Great, thank you. Just for completion, the problem in the XSLT was thrown in the context of:

        <xsl:variable name="map" select="(*[contains(@class,' map/map ')])[1]"/>
        <xsl:element name="{name($map)}">

where the $map variable did not evaluate to anything useful, so the name of the element remained empty.

Actions #3

Updated by Michael Kay over 4 years ago

  • Category set to Diagnostics
  • Assignee set to Michael Kay
  • Priority changed from Low to Normal
  • Applies to branch 9.9, trunk added
  • Fix Committed on Branch 9.9, trunk added

I have added code to the main entry points for XSLT and XQuery compilation and evaluation to catch an UncheckedXPathException and handle it in the same way as a checked XPathException.

No custom tests - relying on regression testing.

Actions #4

Updated by Michael Kay over 4 years ago

  • Status changed from New to Resolved
Actions #5

Updated by Radu Coravu over 4 years ago

Great, thank you,

Actions #6

Updated by O'Neil Delpratt over 4 years ago

  • Status changed from Resolved to Closed
  • Fixed in Maintenance Release 9.9.1.6 added

Patch committed to the Saxon 9.9.1.6 maintenance release.

Actions #7

Updated by Archie Cobbs about 3 years ago

Is this bug supposed to be fixed in Saxon HE 9.9.1.8?

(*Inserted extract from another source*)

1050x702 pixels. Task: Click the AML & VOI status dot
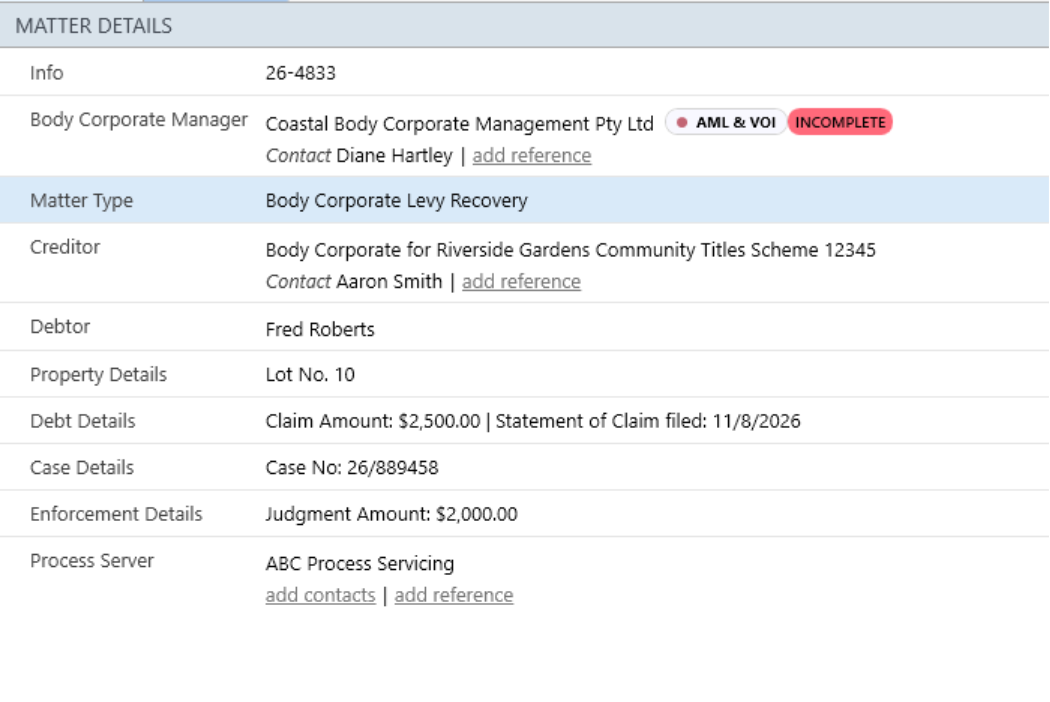tap(682, 123)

I'm still getting an unchecked exception leaking through Transformer.transform():

net.sf.saxon.trans.UncheckedXPathException: Processing terminated by xsl:message at line 25 in foobar.xsl
	at net.sf.saxon.lib.DelegatingErrorListener.fatalError(DelegatingErrorListener.java:51) ~[saxon-he-9.9.1.8-saxon-he.jar:?]
	at net.sf.saxon.Controller.reportFatalError(Controller.java:467) ~[saxon-he-9.9.1.8-saxon-he.jar:?]
	at net.sf.saxon.trans.XsltController.applyTemplates(XsltController.java:758) ~[saxon-he-9.9.1.8-saxon-he.jar:?]
	at net.sf.saxon.s9api.AbstractXsltTransformer.applyTemplatesToSource(AbstractXsltTransformer.java:347) ~[saxon-he-9.9.1.8-saxon-he.jar:?]
	at net.sf.saxon.s9api.XsltTransformer.transform(XsltTransformer.java:349) ~[saxon-he-9.9.1.8-saxon-he.jar:?]
	at net.sf.saxon.jaxp.TransformerImpl.transform(TransformerImpl.java:71) ~[saxon-he-9.9.1.8-saxon-he.jar:?]

Actions #8

Updated by Michael Kay about 3 years ago

This will be a different bug with the same symptoms. Please raise it as a new issue, with a test case that we can reproduce.

We use unchecked exceptions on paths where Java doesn't allow checked exceptions, which sadly are becoming increasingly common if you want to use new features like streams and lambdas. The idea is that we catch the unchecked exception and convert it back before returning to the user, but it's in the nature of unchecked exceptions that it's difficult to test your code to make sure all paths are covered (despite the conventional wisdom, I think checked exceptions are an excellent language feature that help to produce robust code).

To find the particular path by which this unchecked exception is escaping, we need to reproduce it.